TAREAS
a: En el fragmento sobre José Antonio, ¿cómo se titula el libro de Cecilio de Miguel Medina?
b: Enumera todas las soluciones que José Antonio analiza según el fragmento sobre José Antonio.
c: Traduce al inglés esta oración del fragmento sobre José Antonio: "Siguiendo ese esquema dialéctico analiza las posibles soluciones."

TEXTO EXTRAÍDO
******************************
José Antonio, que ya no pertenece a la generación pesimista del 98,
sino a la que estima que “algo se puede hacer”, se niega a aceptar
el destino con resignación (“¿hemos de avenirnos a ser testigos
de la catástrofe predicha por Marx?”). Siguiendo ese esquema dialéctico
analiza las posibles soluciones. Desecha la comunista, que para él
es la catastrófica. Estima como insuficientes la fascista o la anarquista
(“soluciones extremas”). Se pronuncia a favor de la “solución
religiosa” de “sentido cristiano”.
En
pocas líneas, como apunta Andreas Böhmler: “La Falange es portadora
de un ideal católico, que se nutre del pensamiento orgánico-corporativo
de la Iglesia de entonces. Pese a lo que hoy pueda parecer a primera
vista… el modelo profundo de Nación que defiende José Antonio es
el de la Españolidad -a diferencia del Españolismo- y como tal conserva
los ejes centrales del ideal católico de la Reconquista y Conquista
(donde) el único modo de unión armónica de la diversidad, que es
la unión en la fe católica. Patria y catolicidad son inseparables
porque la misión de la patria es el siempre renovado y renovador empeño
de incorporar a todos a una empresa universal de salvación” (Apuntes
sobre la filosofía política de José
Antonio Primo de Rivera).
El catolicismo
del individuo.
Resulta
imposible comprender, en toda su exactitud, la importancia del factor
católico en el pensamiento de José Antonio, sin analizar, aun cuando
sea someramente, la vida religiosa del mismo. Sobre todo porque en José
Antonio no existe disociación entre el comportamiento público y el
privado, entre la política y la religión. Ya a mediados de los setenta
Cecilio de Miguel Medina, en un libro importante, La personalidad
religiosa de José Antonio, siguió la vida religiosa de José Antonio,
recopilando anécdotas, testimonios y revisando los escritos y discursos
del fundador de la Falange. A este texto nos remitimos para ampliar
lo que aquí pudieran parecer ejemplos interesados.
Conviene
tener presente, para medir el grado de influencia, que gran parte del
ser de un individuo se encuentra condicionado por aquellas nociones,
conceptos de vida, que va asumiendo como propios durante su infancia,
y que sólo crisis muy profundas de creencias, rupturas traumáticas,
logran destruir de una forma radical. En José Antonio, como en la inmensa
mayoría de los españoles de esas generaciones, es el ambiente familiar
el agente fundamental, y casi único, de transmisión de esos conceptos.
******************************
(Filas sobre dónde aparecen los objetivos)

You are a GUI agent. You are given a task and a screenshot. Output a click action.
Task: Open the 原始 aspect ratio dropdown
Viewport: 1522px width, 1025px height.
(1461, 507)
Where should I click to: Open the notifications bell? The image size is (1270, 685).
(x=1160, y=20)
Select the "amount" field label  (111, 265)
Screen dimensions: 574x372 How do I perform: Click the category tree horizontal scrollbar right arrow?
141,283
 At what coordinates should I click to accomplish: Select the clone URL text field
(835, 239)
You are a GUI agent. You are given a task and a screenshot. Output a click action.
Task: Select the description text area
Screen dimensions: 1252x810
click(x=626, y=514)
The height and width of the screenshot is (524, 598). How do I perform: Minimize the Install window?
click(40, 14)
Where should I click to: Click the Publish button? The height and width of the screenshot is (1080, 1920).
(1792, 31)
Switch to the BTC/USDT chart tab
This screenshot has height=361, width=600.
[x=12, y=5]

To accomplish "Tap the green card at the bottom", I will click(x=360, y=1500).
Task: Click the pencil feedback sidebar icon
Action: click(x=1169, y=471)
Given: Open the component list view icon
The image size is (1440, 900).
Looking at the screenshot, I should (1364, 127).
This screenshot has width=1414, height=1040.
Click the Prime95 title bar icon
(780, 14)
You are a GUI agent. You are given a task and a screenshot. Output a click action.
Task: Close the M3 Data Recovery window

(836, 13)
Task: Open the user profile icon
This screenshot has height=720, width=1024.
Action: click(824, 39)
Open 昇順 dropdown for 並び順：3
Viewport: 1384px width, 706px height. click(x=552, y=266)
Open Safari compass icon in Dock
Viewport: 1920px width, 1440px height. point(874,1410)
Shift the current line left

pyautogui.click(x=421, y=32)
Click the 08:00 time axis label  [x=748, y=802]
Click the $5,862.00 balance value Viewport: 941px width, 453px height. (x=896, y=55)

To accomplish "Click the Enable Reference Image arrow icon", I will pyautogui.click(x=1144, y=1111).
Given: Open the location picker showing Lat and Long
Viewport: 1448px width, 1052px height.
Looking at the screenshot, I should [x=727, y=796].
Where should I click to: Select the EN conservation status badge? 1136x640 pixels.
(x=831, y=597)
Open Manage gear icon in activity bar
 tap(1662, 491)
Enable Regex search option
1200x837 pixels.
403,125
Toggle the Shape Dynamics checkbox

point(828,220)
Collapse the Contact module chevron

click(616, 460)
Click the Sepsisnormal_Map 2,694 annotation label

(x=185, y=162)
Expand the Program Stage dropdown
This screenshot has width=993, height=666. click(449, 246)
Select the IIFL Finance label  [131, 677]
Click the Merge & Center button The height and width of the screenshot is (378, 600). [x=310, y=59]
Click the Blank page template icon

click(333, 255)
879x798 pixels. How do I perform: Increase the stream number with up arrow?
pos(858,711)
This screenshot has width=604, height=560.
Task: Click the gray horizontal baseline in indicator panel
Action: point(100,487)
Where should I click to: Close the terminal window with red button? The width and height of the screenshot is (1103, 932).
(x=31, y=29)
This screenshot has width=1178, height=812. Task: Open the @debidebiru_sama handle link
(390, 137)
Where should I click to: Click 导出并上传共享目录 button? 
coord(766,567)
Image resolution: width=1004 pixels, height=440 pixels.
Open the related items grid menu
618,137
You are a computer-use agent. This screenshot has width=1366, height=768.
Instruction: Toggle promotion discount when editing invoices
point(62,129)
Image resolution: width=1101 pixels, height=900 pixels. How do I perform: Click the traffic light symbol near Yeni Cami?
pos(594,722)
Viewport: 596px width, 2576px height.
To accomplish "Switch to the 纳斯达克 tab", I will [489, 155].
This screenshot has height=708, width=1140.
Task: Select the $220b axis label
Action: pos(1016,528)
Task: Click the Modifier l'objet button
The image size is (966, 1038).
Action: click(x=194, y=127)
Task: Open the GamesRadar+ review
******************************
SOLUCIONES DEL EJERCICIO
a: La personalidad religiosa de José Antonio

b: La comunista, la fascista, la anarquista y la religiosa de sentido cristiano.

c: Following that dialectical scheme, he analyzes the possible solutions.